Qcells Wins IEC, UL Nod for Breakthrough Perovskite-Silicon Tandem Cells

• Hanwha Qcells’ large-area perovskite-silicon tandem cell secures IEC and UL certifications, clearing a key hurdle toward commercial rollout of next-generation high-efficiency solar modules.

Hanwha Qcells has cleared a pivotal hurdle in the race to commercialise perovskite-silicon tandem technology, announcing that its latest large-area cell has earned seal-of-approval certifications from both the International Electrotechnical Commission (IEC) and Underwriters Laboratories (UL). The twin endorsements validate not only performance claims but also long-term durability—two benchmarks investors and project developers insist on before backing new photovoltaic chemistries.

The certified device is an M10-format tandem cell (330.56 cm²) that stacks a thin perovskite layer atop the company’s proprietary crystalline-silicon base. By splitting the solar spectrum—perovskite harvesting high-energy blue photons, silicon capturing the lower-energy red—the architecture promises conversion efficiencies north of 30 %, well beyond what single-junction silicon can reach. Fraunhofer ISE independently verified the cell’s laboratory efficiency late last year; the fresh IEC 61215 and UL 61730 certificates now confirm the design can survive the brutal cycle of UV bombardment, temperature swings and humidity that ruin lesser prototypes.

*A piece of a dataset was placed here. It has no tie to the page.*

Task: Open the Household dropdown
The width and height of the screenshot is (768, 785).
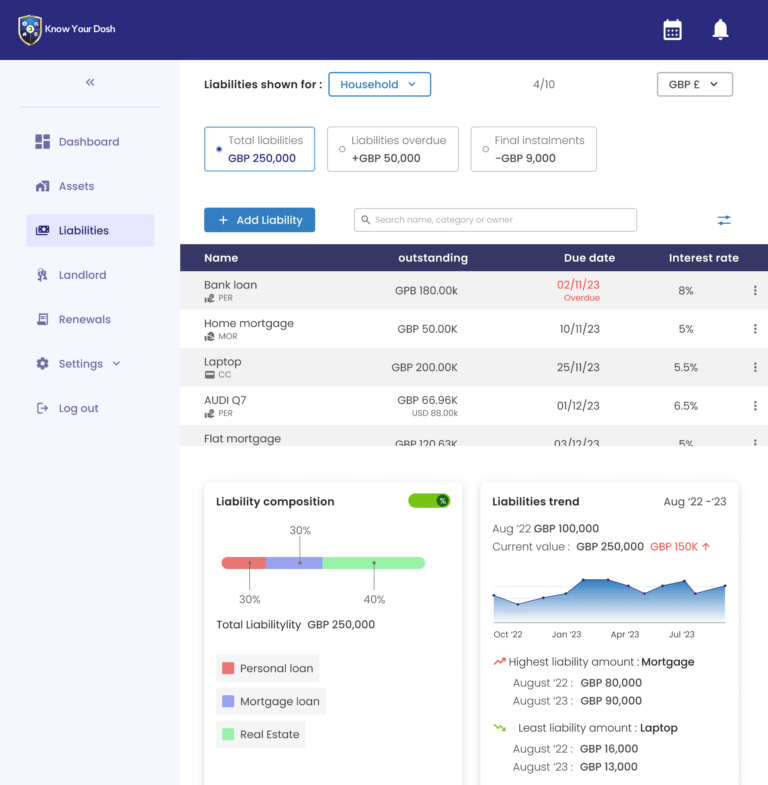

To pass, modules built with the tandem cells weathered extended damp-heat exposure, thermal cycling, mechanical loading and potential-induced degradation tests. “Certification translates our R&D success into a bankable product roadmap,” said a Qcells spokesperson, adding that the company’s U.S. unit led the submission to signal intent for mass production at its expanding manufacturing campus in Georgia.

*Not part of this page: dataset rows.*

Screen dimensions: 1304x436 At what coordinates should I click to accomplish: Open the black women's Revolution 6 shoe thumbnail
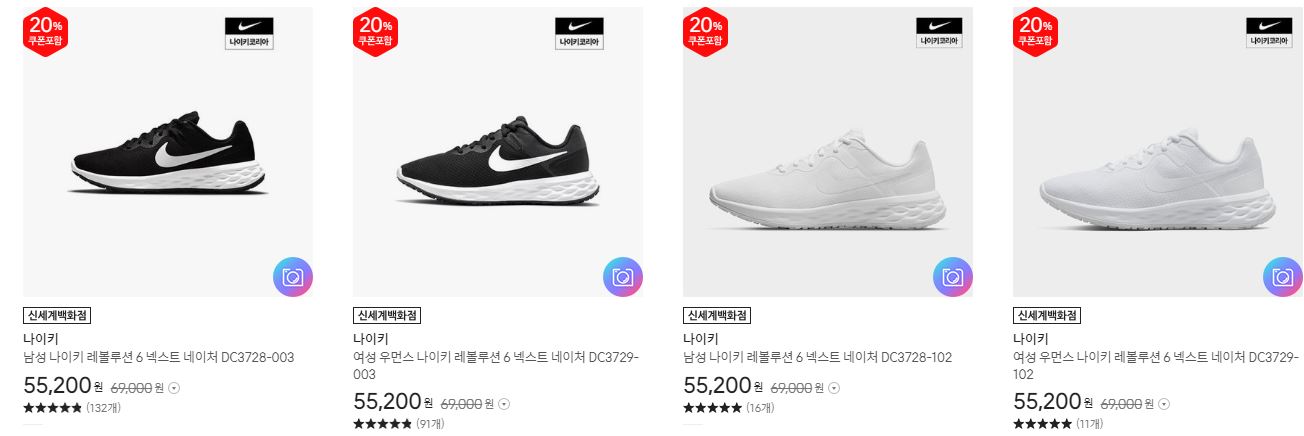pos(498,152)
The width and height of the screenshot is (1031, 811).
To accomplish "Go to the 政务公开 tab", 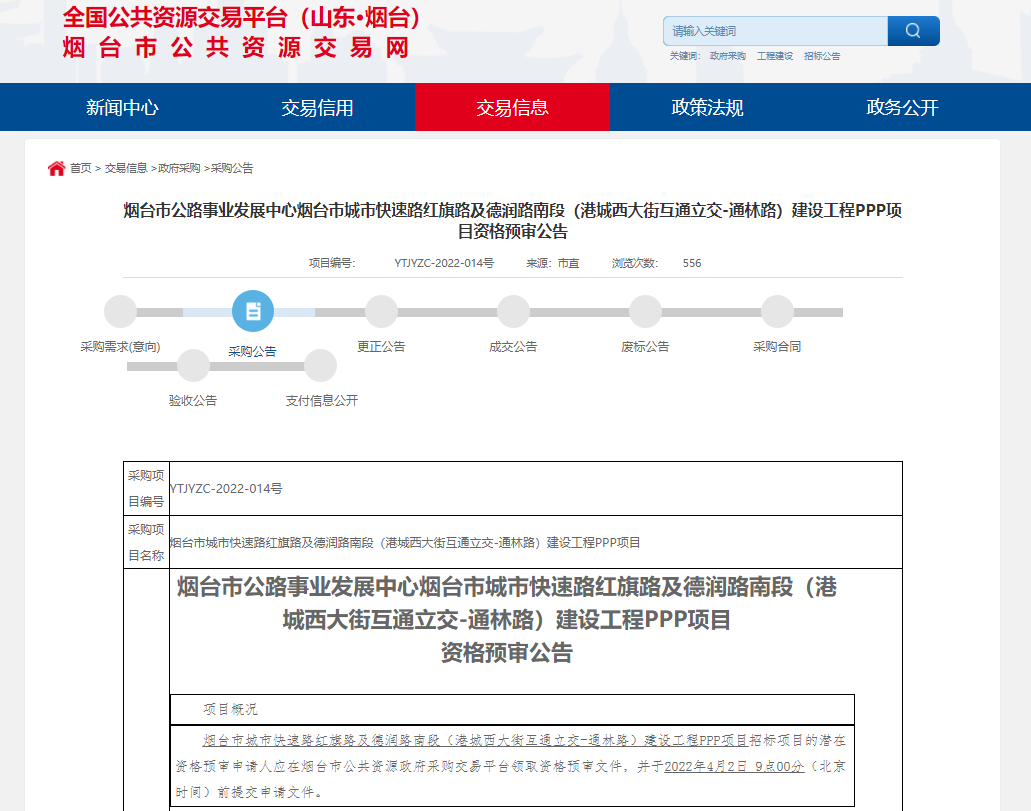I will [902, 108].
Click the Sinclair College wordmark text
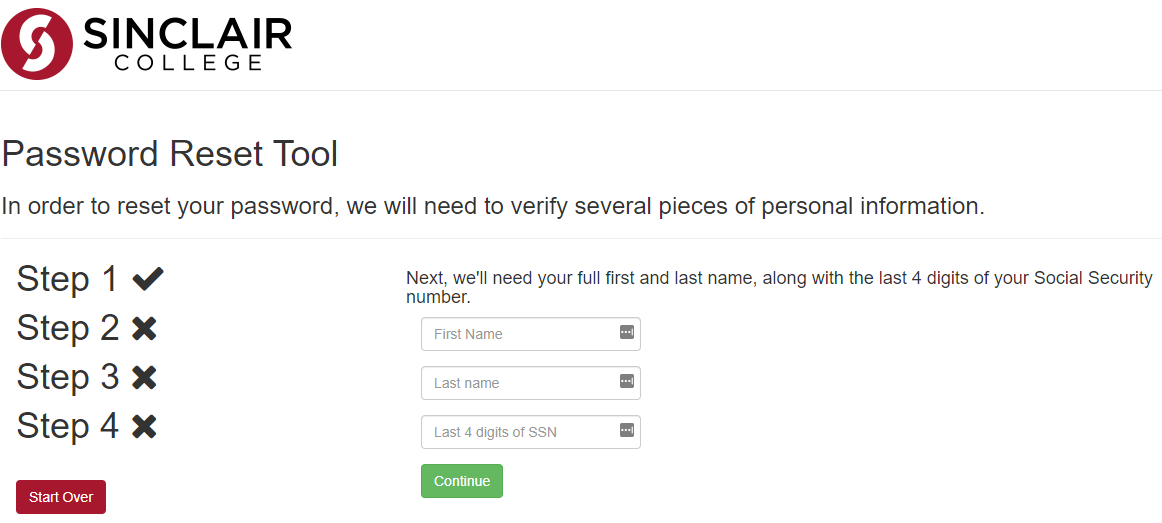 (x=188, y=44)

Industry watchers say the milestone positions Qcells at the front of a crowded field vying to push tandem technology from pilot lines to gigawatt scale. Rival initiatives from Oxford PV, Huasun and a consortium led by the U.S. National Renewable Energy Laboratory are all chasing similar targets, but few have yet produced full-size modules that satisfy safety agencies on two continents.

Commercial modules based on the certified cell are expected to roll off the line later this year, aimed initially at residential and commercial rooftops where higher efficiency commands a premium. If field data confirm laboratory gains, the technology could ripple quickly into utility-scale arrays, cutting land use per megawatt and accelerating the solar sector’s march toward terawatt deployment.

For now, Qcells’ dual certification underscores that perovskite-silicon tandems are no longer an exotic lab curiosity—they are edging into the mainstream market, one test chamber at a time.